I am currently looking for a job and we booked travel for next weekend before we realised they may hold our passports for a while so are VERY happy about the 2 weeks in total/10 business days timeline!

Will try to remember to update when the residence card comes through or if there are any problems. I guess they have 6 months from now so fingers crossed. Good luck to others.


----------



## veritens (May 23, 2014)

Hey all, 

I'm the spouse of a EEA National, I have my Family Permit and I'm about to apply for the Residence Card. 

I read here that I can claim my passport back after applying, but do I have to give it back again at some point? How's the RC issued if not?

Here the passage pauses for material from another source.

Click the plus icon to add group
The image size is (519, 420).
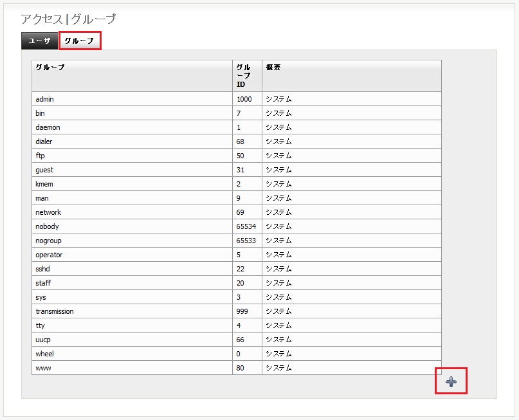pos(451,381)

I really appreciate any infos you can give me!

V.


----------



## luckyaussie (Sep 17, 2014)

V, I am not 100% sure, but believe can be issued as a separate item rather than a stamp in your passport, which means they can mail it to you without needing your passport again. I have not received any more updates from the home office, so no request for my passport back. 
Try googling this and you will get a few links: Residence Card on A4 Sheet of Paper


----------



## wanderlustrider (Jan 31, 2015)

luckyaussie said:


> V, I am not 100% sure, but believe can be issued as a separate item rather than a stamp in your passport, which means they can mail it to you without needing your passport again. I have not received any more updates from the home office, so no request for my passport back.
> Try googling this and you will get a few links: Residence Card on A4 Sheet of Paper



Hi There! Do you have an update? I applied on Nov.01 and still waiting. I'm getting nervous because my working holiday visa will expire may.15th.


----------



## luckyaussie (Sep 17, 2014)

Hi There, I received an A4 piece of paper as my residence permit and they did not ask for my passport back. I bought a clear plastic wallet to carry it in so it doesn't get damaged over time. 

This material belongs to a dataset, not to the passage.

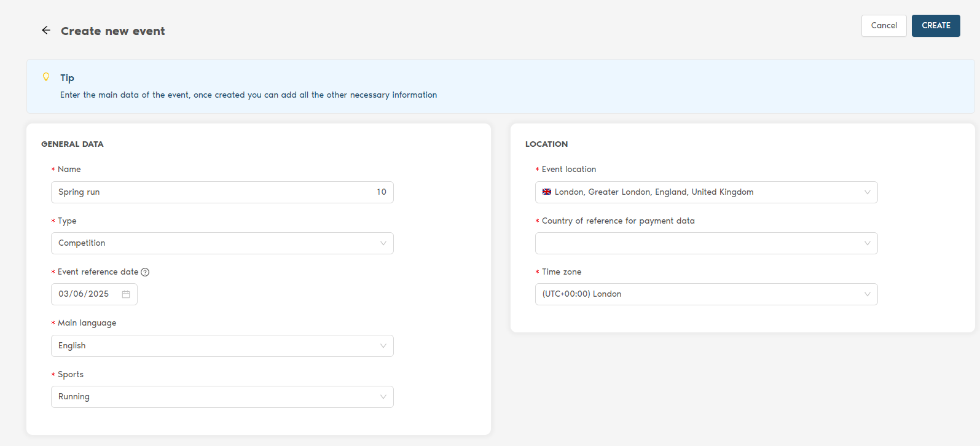Click the LOCATION section heading
Image resolution: width=980 pixels, height=446 pixels.
tap(546, 144)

I put my application in around early September and received the official paper about a month after. I hope that helps! I am guessing Christmas/NY things will be a bit slower than usual. Good luck!


----------



## checopete (Mar 5, 2015)

Hiya people

I though it might be useful to report the timeline of my EEA Residence Card application

Chilean national (german spouse) applying for an EEA Residence Card.

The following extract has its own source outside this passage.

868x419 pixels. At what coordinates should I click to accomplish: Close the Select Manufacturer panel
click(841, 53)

- EEA2 form sent on 10 Feb, including a self addressed envelop special delivery.
- Certificate of application received on 16 Feb, dated 13 Feb.
- I requested both passports back on 25 Feb through the UKBA form. I ticked the box 'urgent' due to travel.
- The passports arrived on 05 March, including a letter saying they will let me know when they have a decision on my application.

I presume I will receive the RC on an A4 paper, as luckyaussie did; I will update when that happens.
Hope this helps!


----------



## wannajok (Jul 27, 2015)

Hi Everyone,

I am a French national and my husband is an Indian. He has an EEA family permit and we are going to apply for the EEA residence card.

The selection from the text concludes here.